LIXAO DE LIVRAMENTO E AGRAVA DANOS AO AMBIENTE
Lixão de Livramento cresce
e agrava danos ao ambiente
O problema do destino do lixo coletado na cidade
de Livramento de Nossa Senhora, Bahia, agravou-se. Nos últimos anos, a
quantidade de resíduos multiplicou e continua sendo lançada, a céu
aberto, às margens da rodovia que liga o município a Paramirim. Não há
processo de coleta seletiva e no local há vestígios claros de lixo
hospitalar, como seringas, bolsas de soro e outros instrumentos.
Em 2007, a Promotoria de Justiça moveu uma ação
civil pública contra as autoridades municipais, após fazer perícia no
local, quando foi comprovado que os resíduos, como ainda hoje, eram
jogados direto no solo, sem separação ou tratamento, a céu aberto, de
forma aleatória, em uma área de livre acesso a pessoas e animais.

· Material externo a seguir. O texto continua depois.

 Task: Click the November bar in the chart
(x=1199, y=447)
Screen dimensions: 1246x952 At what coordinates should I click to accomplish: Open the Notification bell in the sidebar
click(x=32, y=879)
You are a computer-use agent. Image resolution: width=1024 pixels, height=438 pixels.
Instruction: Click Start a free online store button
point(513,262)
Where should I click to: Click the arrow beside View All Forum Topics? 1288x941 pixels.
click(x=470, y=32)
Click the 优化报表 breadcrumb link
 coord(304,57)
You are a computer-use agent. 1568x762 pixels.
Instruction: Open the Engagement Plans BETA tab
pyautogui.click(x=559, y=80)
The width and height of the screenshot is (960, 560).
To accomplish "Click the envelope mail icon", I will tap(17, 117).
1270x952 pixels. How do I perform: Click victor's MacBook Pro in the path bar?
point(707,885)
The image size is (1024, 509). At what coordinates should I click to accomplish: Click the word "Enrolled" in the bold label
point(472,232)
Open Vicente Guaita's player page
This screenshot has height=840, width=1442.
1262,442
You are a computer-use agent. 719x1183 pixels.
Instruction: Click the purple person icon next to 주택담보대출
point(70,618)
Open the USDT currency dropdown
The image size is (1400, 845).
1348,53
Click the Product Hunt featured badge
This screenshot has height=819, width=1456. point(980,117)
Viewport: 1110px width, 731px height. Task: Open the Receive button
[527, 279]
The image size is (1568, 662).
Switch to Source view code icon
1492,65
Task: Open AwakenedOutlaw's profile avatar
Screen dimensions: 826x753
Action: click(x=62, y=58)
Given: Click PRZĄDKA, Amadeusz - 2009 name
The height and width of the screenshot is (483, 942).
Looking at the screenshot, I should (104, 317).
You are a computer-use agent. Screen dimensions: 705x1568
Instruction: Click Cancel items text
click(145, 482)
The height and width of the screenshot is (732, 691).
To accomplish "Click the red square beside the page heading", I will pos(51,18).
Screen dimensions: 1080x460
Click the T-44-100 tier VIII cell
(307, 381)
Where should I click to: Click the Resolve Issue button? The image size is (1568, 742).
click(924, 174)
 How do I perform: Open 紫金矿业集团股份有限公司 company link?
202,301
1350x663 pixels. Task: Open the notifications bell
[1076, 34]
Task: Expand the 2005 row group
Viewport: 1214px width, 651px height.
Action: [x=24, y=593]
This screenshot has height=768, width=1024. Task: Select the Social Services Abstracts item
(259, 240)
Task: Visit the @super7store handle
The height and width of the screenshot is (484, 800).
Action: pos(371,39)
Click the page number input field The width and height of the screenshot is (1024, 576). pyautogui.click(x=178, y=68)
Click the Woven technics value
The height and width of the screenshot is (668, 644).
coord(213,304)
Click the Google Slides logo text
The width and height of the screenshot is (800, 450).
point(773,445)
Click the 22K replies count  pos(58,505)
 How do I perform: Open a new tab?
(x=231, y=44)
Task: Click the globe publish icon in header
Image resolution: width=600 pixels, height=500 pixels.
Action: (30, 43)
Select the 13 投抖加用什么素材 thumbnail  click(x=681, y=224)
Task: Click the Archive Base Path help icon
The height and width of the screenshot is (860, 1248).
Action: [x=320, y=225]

Foi recomendado isolamento do local, arborização
em volta, redução da área, recobrimento dos resíduos, separação do lixo
hospitalar e regulamentação da atividade de catadores. Na ação, o
promotor disse que “estamos (...) diante de uma agressão bestial
contra o meio ambiente natural deste município, totalmente
desconfortável para a saúde pública e para a integridade natural do
ecossistema”.
Em palestra na Conferência das Cidades,
realizada na Câmara Municipal, em julho de 2007, o prefeito Carlos
Batista, que é médico, declarou-se preocupado com o destino do lixo
produzido na cidade. Chegou a dizer que coleta e destinação são hoje
problemas graves, nos aglomerados urbanos, da metrópole às pequenas
cidades. Nada fez, porém, a não ser alertar para a necessidade urgente
de se conscientizar a população para produzir menos lixo.
Foi uma palestra técnica e politicamente
correta, mas somente para “inglês ver”. Na ocasião, Carlos Batista disse
que estava prestes a firmar um TAC (Termo de Ajustamento de Conduta),
na ação civil pública movida pelo Ministério Público, comprometendo-se a
efetivar as providências requeridas pelo promotor de justiça. Porém, o
então promotor deixou a comarca e o TAC foi esquecido.
Badameiros, incluindo adolescentes, atuam no
local sem qualquer proteção sanitária. O assunto exige intervenção, não
só do Ministério Público, mas também do Conselho Tutelar e Vigilância
Sanitária. É preciso verificar o cumprimento das providências contidas
no TAC que teria sido assinado pelas autoridades municipais.